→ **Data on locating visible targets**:
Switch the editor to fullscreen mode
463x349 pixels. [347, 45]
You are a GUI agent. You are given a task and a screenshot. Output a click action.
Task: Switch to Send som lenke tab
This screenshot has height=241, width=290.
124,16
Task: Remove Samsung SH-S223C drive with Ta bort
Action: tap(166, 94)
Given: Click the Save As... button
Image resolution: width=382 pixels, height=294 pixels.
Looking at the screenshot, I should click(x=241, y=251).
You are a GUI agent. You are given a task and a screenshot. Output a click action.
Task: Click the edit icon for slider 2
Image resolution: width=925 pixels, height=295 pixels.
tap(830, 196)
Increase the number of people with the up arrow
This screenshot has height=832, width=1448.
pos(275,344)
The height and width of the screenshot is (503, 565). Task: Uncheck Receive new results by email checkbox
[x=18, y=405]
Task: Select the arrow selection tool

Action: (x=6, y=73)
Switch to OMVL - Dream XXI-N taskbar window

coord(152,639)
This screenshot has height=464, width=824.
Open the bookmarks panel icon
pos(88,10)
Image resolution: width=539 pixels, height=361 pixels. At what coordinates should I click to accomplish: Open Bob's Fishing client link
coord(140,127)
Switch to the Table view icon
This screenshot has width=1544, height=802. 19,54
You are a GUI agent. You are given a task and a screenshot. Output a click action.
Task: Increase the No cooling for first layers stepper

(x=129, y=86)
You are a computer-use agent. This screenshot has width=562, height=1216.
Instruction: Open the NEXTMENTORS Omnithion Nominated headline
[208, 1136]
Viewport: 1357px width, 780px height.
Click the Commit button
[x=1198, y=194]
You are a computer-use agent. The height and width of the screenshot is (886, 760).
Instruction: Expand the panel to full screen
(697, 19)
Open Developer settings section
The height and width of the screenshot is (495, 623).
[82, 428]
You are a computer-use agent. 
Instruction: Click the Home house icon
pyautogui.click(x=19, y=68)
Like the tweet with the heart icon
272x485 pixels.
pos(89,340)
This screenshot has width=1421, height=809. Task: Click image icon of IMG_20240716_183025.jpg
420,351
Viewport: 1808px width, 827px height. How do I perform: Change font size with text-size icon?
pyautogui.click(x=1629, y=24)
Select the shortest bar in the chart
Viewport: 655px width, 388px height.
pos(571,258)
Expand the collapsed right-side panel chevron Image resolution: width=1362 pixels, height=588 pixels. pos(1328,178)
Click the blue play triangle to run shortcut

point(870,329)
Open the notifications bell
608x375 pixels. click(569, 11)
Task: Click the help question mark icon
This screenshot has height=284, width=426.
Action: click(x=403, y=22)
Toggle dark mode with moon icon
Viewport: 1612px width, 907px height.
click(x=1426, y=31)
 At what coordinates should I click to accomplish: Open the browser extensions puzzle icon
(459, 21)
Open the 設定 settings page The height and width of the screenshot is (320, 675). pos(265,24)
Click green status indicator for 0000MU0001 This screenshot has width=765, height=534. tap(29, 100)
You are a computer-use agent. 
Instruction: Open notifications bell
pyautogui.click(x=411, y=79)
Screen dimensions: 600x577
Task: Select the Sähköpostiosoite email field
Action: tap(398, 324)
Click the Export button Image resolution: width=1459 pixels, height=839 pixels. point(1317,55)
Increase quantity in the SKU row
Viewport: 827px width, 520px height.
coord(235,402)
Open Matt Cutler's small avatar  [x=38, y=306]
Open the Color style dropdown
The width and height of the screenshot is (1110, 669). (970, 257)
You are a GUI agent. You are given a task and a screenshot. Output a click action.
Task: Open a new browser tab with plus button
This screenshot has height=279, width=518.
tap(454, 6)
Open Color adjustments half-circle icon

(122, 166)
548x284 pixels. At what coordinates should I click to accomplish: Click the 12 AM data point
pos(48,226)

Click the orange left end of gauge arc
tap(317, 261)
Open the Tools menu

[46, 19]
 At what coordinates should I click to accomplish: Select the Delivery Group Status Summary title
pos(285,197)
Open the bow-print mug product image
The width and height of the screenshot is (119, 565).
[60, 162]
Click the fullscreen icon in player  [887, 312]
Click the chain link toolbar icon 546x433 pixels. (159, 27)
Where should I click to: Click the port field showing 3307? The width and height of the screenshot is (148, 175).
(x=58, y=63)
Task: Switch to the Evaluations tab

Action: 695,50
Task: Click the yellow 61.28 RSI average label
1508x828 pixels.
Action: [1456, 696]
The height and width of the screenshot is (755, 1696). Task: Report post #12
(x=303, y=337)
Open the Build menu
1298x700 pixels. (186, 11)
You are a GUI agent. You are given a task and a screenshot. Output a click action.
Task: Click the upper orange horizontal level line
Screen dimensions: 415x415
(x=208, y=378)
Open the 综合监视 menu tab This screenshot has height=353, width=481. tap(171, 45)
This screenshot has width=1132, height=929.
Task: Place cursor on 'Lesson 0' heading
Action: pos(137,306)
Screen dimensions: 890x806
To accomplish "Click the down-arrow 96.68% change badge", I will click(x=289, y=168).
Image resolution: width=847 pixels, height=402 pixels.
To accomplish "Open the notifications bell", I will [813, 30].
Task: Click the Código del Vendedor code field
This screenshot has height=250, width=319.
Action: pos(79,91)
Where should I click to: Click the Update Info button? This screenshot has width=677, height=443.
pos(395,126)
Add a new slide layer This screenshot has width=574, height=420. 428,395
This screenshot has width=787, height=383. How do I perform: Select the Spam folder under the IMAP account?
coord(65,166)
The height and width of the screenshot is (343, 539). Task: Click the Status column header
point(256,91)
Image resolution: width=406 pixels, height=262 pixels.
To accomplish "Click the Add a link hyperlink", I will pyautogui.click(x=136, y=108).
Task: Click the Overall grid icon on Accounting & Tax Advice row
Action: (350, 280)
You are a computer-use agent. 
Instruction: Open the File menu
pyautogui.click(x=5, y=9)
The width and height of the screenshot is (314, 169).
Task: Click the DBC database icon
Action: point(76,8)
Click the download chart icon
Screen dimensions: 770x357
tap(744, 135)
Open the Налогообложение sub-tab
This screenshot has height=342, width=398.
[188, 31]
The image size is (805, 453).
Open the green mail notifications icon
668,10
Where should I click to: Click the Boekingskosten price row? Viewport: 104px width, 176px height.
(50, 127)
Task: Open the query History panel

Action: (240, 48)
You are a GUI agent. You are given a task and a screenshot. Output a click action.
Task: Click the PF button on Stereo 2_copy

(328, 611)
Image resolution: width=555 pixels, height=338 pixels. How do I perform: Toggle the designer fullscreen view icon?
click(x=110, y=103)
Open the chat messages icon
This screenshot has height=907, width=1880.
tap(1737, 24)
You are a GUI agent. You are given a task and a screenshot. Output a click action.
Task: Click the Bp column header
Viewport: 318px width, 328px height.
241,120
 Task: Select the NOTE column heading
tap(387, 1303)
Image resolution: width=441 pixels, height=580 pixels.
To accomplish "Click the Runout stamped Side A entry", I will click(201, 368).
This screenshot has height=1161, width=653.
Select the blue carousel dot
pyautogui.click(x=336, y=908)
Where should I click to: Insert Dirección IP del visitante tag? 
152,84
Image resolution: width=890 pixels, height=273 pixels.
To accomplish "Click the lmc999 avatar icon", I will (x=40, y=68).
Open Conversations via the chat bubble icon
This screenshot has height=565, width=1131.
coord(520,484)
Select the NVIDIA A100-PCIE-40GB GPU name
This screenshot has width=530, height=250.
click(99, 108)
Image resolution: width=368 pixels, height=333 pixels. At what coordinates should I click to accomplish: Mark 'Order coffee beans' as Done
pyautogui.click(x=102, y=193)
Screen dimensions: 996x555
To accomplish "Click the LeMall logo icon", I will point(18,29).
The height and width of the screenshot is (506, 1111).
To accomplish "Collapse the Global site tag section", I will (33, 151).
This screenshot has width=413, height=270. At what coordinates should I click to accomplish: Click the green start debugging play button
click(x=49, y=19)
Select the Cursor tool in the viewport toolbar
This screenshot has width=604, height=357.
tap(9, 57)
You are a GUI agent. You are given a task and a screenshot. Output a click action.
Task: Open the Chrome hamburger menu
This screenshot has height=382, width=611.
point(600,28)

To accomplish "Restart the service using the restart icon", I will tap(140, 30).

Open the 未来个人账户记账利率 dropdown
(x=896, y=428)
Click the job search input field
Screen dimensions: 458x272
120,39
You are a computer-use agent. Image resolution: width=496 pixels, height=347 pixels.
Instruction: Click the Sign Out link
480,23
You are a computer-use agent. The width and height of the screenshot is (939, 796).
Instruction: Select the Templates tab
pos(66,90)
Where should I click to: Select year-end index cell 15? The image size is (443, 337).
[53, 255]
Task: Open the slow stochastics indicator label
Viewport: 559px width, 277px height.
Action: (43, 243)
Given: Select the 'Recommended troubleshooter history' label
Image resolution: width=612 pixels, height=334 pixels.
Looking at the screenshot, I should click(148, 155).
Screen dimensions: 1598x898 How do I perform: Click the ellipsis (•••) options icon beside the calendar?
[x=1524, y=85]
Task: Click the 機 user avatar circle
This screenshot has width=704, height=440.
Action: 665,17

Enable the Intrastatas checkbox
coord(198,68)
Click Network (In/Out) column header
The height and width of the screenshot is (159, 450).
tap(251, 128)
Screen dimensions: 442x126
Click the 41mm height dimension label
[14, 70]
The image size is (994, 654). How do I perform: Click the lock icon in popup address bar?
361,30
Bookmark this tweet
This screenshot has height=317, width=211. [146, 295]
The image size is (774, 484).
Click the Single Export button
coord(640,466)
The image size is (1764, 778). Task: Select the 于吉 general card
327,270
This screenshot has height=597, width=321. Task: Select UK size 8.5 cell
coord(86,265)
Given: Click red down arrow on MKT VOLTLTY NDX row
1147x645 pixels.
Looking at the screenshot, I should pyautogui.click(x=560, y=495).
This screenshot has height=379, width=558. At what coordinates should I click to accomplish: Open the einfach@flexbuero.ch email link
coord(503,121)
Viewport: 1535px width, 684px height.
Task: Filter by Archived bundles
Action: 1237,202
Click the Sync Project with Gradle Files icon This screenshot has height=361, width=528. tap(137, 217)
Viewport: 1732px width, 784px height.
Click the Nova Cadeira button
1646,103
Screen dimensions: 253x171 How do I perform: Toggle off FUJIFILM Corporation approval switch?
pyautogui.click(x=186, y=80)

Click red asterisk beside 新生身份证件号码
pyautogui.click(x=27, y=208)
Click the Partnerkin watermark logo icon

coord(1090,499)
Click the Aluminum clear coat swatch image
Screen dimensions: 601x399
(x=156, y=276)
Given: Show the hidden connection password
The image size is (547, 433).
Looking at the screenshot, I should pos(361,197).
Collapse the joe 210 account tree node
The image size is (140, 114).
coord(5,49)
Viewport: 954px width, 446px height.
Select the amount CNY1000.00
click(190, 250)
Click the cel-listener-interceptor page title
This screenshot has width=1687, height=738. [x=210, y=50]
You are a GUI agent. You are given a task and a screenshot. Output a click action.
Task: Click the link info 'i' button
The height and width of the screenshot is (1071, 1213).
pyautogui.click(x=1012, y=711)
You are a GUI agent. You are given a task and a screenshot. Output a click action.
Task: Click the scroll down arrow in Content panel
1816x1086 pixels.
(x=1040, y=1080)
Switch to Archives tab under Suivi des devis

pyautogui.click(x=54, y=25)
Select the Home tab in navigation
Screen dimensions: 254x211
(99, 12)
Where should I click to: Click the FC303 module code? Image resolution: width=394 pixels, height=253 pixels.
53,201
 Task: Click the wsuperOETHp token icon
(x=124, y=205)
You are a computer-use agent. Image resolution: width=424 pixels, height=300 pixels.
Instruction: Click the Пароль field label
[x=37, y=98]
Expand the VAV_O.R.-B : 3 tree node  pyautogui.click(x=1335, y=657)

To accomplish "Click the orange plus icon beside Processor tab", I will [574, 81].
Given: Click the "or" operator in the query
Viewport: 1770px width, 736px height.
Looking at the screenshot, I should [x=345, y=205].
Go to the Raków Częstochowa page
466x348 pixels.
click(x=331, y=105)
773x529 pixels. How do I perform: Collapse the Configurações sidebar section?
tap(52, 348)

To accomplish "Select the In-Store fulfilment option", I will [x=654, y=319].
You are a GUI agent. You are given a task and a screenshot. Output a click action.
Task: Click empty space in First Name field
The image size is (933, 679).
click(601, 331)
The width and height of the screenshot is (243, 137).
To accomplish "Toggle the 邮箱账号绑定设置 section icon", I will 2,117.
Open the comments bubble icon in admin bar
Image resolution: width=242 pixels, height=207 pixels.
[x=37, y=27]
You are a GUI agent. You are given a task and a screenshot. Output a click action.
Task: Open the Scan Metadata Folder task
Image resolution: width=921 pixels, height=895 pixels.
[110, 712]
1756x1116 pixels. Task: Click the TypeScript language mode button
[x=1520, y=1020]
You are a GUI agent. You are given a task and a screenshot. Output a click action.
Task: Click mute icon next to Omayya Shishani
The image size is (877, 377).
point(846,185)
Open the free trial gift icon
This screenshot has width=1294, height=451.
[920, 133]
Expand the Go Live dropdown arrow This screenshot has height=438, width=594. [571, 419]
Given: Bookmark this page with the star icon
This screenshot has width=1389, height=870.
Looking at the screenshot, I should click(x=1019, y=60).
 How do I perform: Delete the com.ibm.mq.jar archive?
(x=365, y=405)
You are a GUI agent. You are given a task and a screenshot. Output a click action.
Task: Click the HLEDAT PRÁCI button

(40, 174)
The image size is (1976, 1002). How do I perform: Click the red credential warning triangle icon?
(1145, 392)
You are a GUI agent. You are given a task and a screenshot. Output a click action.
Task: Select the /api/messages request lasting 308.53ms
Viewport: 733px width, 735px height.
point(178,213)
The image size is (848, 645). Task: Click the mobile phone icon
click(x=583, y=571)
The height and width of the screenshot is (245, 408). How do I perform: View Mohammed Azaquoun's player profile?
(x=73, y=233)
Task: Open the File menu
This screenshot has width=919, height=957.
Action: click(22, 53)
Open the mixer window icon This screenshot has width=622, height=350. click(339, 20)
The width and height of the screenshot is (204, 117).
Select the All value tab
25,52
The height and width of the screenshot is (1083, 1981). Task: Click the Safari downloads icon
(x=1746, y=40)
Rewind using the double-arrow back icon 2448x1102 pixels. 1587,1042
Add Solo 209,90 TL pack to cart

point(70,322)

→ **Task description**:
Reproduce verbatim the rows from the line with "Collapse the joe 210 account tree node" to the line with "This screenshot has width=1687, height=738.", including both of those lines.

→ **Completed exercise**:
Collapse the joe 210 account tree node
The image size is (140, 114).
coord(5,49)
Viewport: 954px width, 446px height.
Select the amount CNY1000.00
click(190, 250)
Click the cel-listener-interceptor page title
This screenshot has width=1687, height=738. [x=210, y=50]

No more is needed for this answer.